Hampton Inn Offers Me Refund For Canceled Reservation, Changes Its Mind And Charges Me $500

This Hampton Inn first promised to refund a guest's reservation, then claimed it never said such a thing.

This Hampton Inn first promised to refund a guest’s reservation, then claimed it never said such a thing.

Many hotels have rather strict cancellation policies, which is understandable since it’s bad for business if people book rooms and then fail to show up. What’s not so understandable is a hotel that decides it has a strict cancellation policy after it’s allowed a guest to cancel and provided her with a cancellation number.

This is what Consumerist reader Amy says happened to her mother recently with a Hampton Inn here in Pennsylvania.
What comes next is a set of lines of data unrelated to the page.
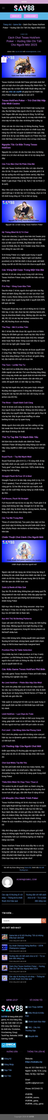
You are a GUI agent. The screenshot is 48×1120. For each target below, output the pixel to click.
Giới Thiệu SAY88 (35, 1007)
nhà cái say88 (15, 92)
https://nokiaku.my (33, 1062)
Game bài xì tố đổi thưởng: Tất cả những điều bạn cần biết (26, 936)
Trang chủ (7, 24)
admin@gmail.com (33, 51)
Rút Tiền (7, 1076)
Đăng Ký (7, 1059)
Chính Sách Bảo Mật (36, 1021)
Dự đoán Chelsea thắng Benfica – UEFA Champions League (26, 947)
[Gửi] (43, 920)
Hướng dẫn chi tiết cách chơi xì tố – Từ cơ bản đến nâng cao (36, 898)
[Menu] (3, 8)
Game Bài (17, 24)
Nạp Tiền (8, 1070)
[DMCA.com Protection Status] (8, 1045)
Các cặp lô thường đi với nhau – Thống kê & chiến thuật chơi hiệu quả (12, 898)
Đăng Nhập (9, 1064)
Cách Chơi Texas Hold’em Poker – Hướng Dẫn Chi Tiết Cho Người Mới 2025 (27, 967)
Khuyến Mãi (33, 1036)
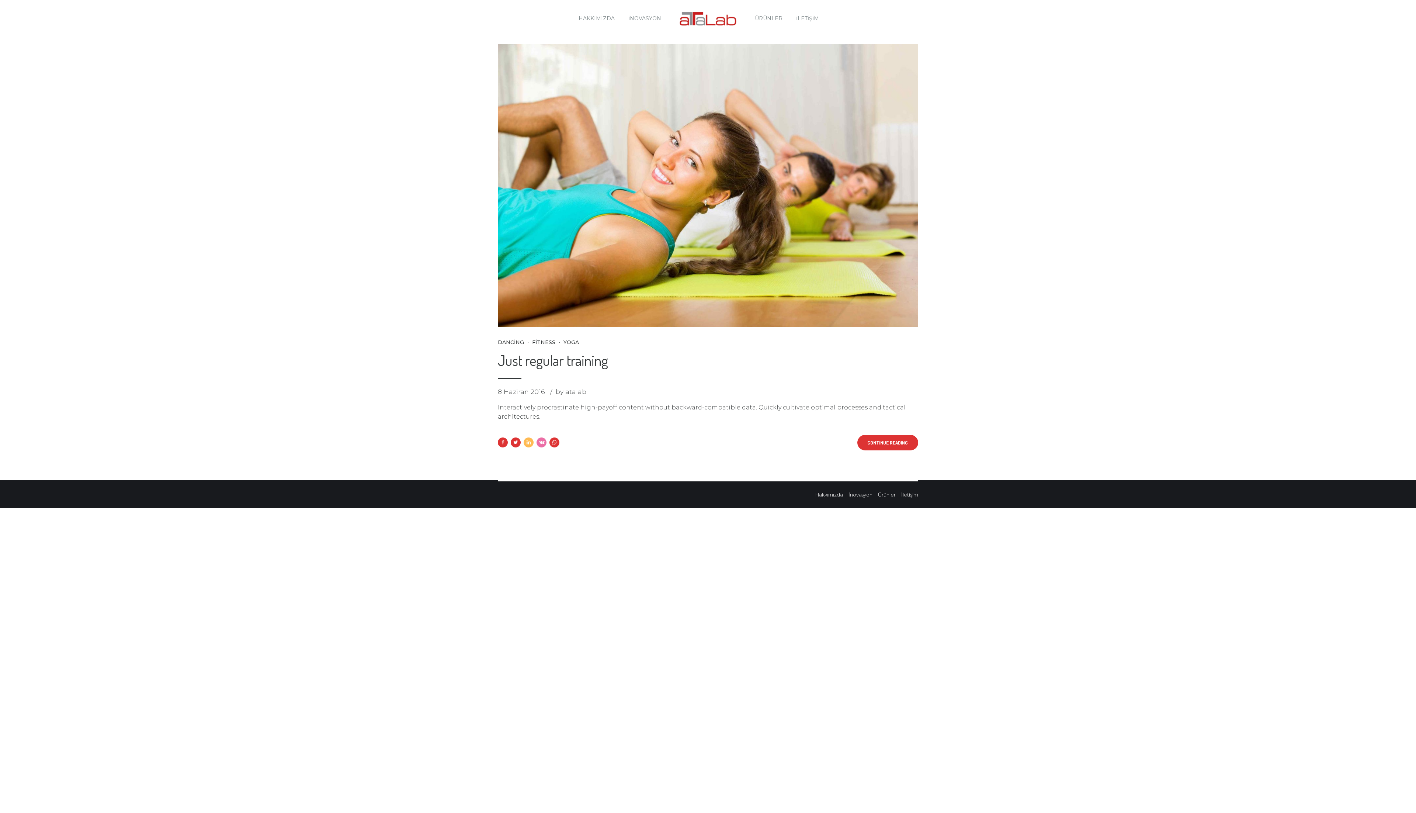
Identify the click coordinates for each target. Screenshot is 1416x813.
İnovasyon (644, 18)
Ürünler (768, 18)
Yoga (571, 342)
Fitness (543, 342)
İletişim (807, 18)
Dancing (511, 342)
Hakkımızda (597, 18)
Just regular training (553, 360)
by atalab (571, 391)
According to Amy, her mom had to cancel her reservation due to a family emergency, so she contacted the hotel to see what its policy is.
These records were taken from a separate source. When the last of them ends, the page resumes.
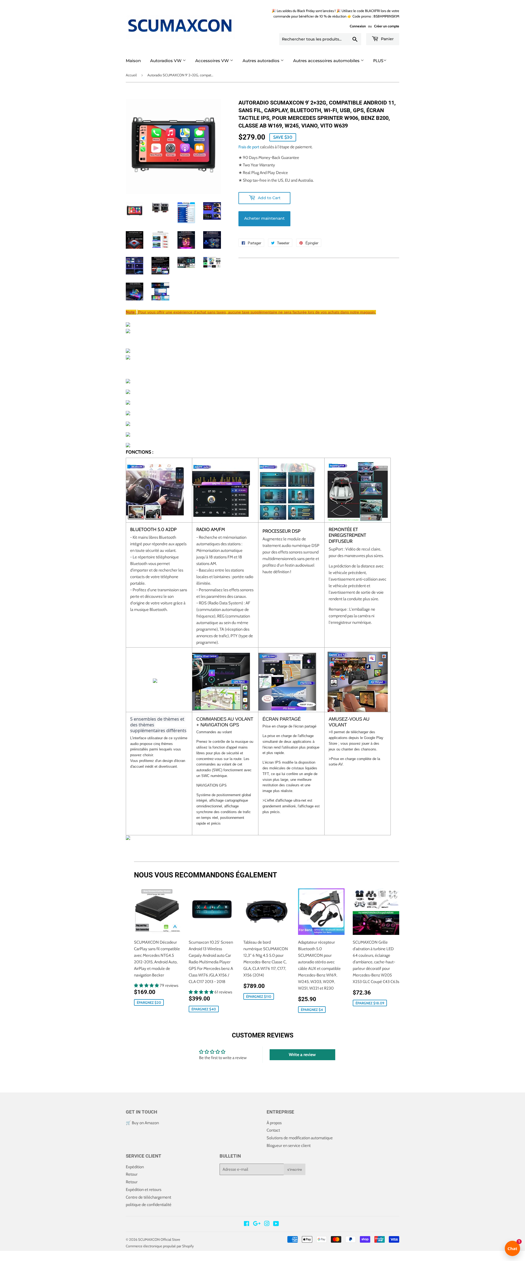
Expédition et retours (143, 1189)
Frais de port (248, 146)
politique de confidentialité (148, 1204)
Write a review (302, 1054)
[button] (147, 985)
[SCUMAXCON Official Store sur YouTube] (276, 1224)
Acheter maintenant (264, 218)
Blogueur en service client (289, 1145)
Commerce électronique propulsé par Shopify (160, 1246)
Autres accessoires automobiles (327, 60)
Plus (378, 60)
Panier (387, 38)
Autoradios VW (166, 60)
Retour (132, 1174)
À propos (274, 1122)
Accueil (131, 75)
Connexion (358, 26)
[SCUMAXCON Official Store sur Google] (257, 1224)
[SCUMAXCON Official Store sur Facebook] (246, 1224)
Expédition (135, 1166)
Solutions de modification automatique (300, 1137)
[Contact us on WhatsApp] (4, 1257)
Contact (273, 1130)
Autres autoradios (262, 60)
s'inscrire (294, 1169)
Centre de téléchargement (148, 1197)
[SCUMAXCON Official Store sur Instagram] (267, 1224)
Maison (133, 60)
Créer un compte (386, 26)
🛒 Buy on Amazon (142, 1122)
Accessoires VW (212, 60)
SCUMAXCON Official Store (159, 1239)
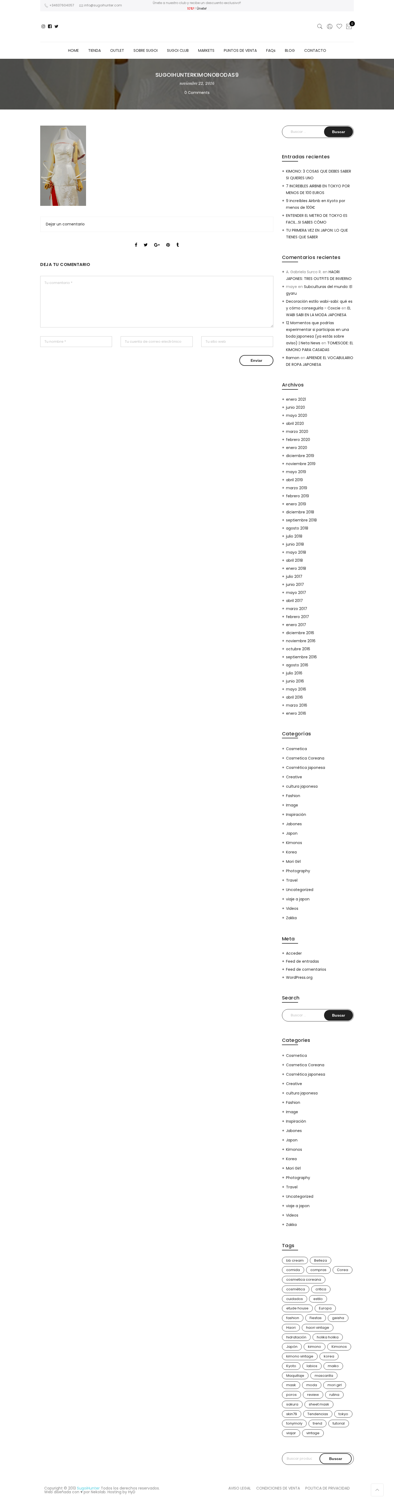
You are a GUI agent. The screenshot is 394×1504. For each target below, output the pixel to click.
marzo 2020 (297, 431)
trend (317, 1423)
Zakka (291, 918)
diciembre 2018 (300, 512)
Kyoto (291, 1365)
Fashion (293, 795)
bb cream (295, 1260)
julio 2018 (294, 536)
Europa (325, 1308)
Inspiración (296, 814)
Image (292, 805)
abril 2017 (294, 600)
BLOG (290, 50)
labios (312, 1365)
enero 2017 (296, 624)
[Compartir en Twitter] (146, 240)
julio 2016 (294, 673)
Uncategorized (299, 889)
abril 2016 (294, 697)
“She was told she had plenty of time to cancel,” writes Amy. “So she spoke to a nice young woman who said she would take care of the cancellation, and gave her a cancellation number. At this point we thought everything was taken care of.”

But a few weeks later, Amy’s mom looks at her bank statement and sees that the hotel had gone ahead and hit her with a $500 charge for her entire canceled reservation.

“She called the Hampton Inn and they said it would have to be something that was dealt with through their corporate office,” Amy tells Consumerist. “When she called the corporate office they informed her that she had actually booked a no-cancellation room, which was her own fault. HOWEVER they said that since the hotel made the mistake of saying we could get a full refund, and even issuing her a cancellation number then they should still be able to refund the full rate, they just had to check with the hotel first.”

Another couple of weeks go by, and Amy’s mom gets a call from someone at Hilton, the parent company for Hampton Inn.

The Hilton rep gave her the bad news that the hotel is now denying that it ever offered Amy’s mom a refund on her reservation.

“The woman at the corporate office even said that if it were up to them they would just refund it, but those decisions are made by the individual hotels,” says Amy. “So even though we have a cancellation number, the hotel just says ‘oh well that never happened’ and my mother is out $500.”

Amy says she completely understands that her mother may have reserved a non-refundable room, but doesn’t understand why Hampton Inn failed to mention this when it promised to refund her mother the full amount of her reservation. Instead, it waster five weeks of everyone’s time, all just to end up with an unhappy customer who probably won’t be staying at a Hilton-owned hotel anytime soon.

We’re reaching out to Hilton to see if it has a side to this story that might explain why the hotel first told Amy’s mom it would refund her reservation and why it took so long to suddenly realize she’d made a non-refundable reservation.

UPDATE: After putting Amy and her mom in touch with Hilton HQ, they were able to get a refund for the full amount.